SUPPLIED PASSAGE:
begin
Bowsprite

buoys move & sh!t happens

Posted in arts of the sailor, buoys, learn from them, pump out, USCG, USCG buoy tender by bowsprite on 2010/09/13

A Patchogue captain returning from Boston squeezed through Shinnecock Inlet, and was making good speed when he suddenly ran hard aground in Moriches Bay.

“I don’t understand! I’m in the channel!” said he, as he pulled out his paper charts and peered at his GPS. And—as real life is stranger than fiction—while he was there, a Coast Guard boat came from behind him, picked up the channel buoy, and dropped it about fifty yards east of where he’d grounded, and disappeared.

“Ah, ” he said as he slowly listed 45° to one side, “NOW I’m out of the channel.”
end
DATA PROVIDED:
begin
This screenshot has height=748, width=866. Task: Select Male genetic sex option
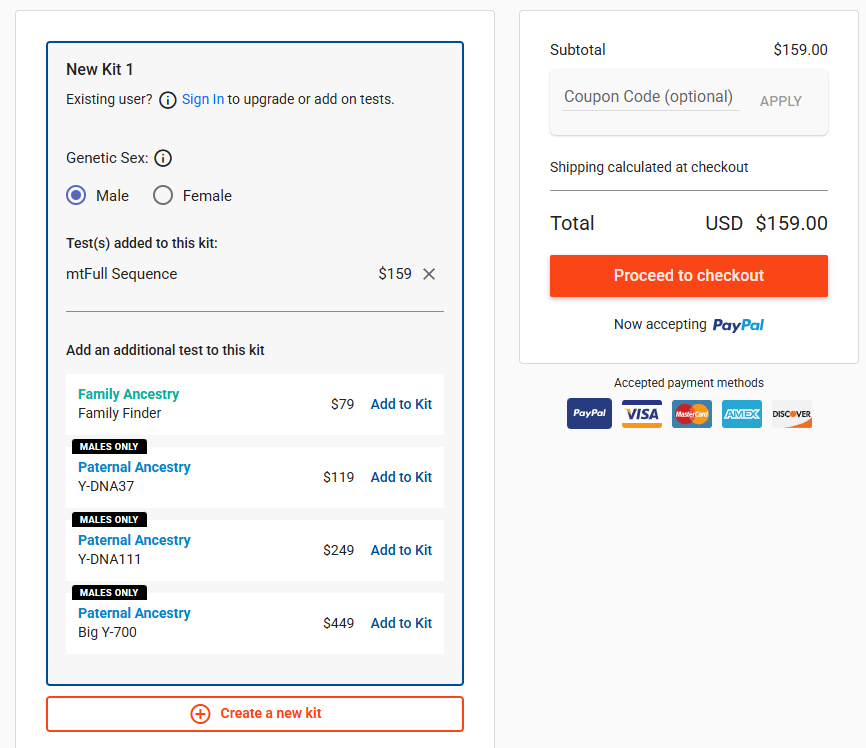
end
SET TASK:
Reproduce the blog post above about the boat that ran aground in Moriches Bay, word for word from its title to its last line.

RESULT:
Bowsprite

buoys move & sh!t happens

Posted in arts of the sailor, buoys, learn from them, pump out, USCG, USCG buoy tender by bowsprite on 2010/09/13

A Patchogue captain returning from Boston squeezed through Shinnecock Inlet, and was making good speed when he suddenly ran hard aground in Moriches Bay.

“I don’t understand! I’m in the channel!” said he, as he pulled out his paper charts and peered at his GPS. And—as real life is stranger than fiction—while he was there, a Coast Guard boat came from behind him, picked up the channel buoy, and dropped it about fifty yards east of where he’d grounded, and disappeared.

“Ah, ” he said as he slowly listed 45° to one side, “NOW I’m out of the channel.”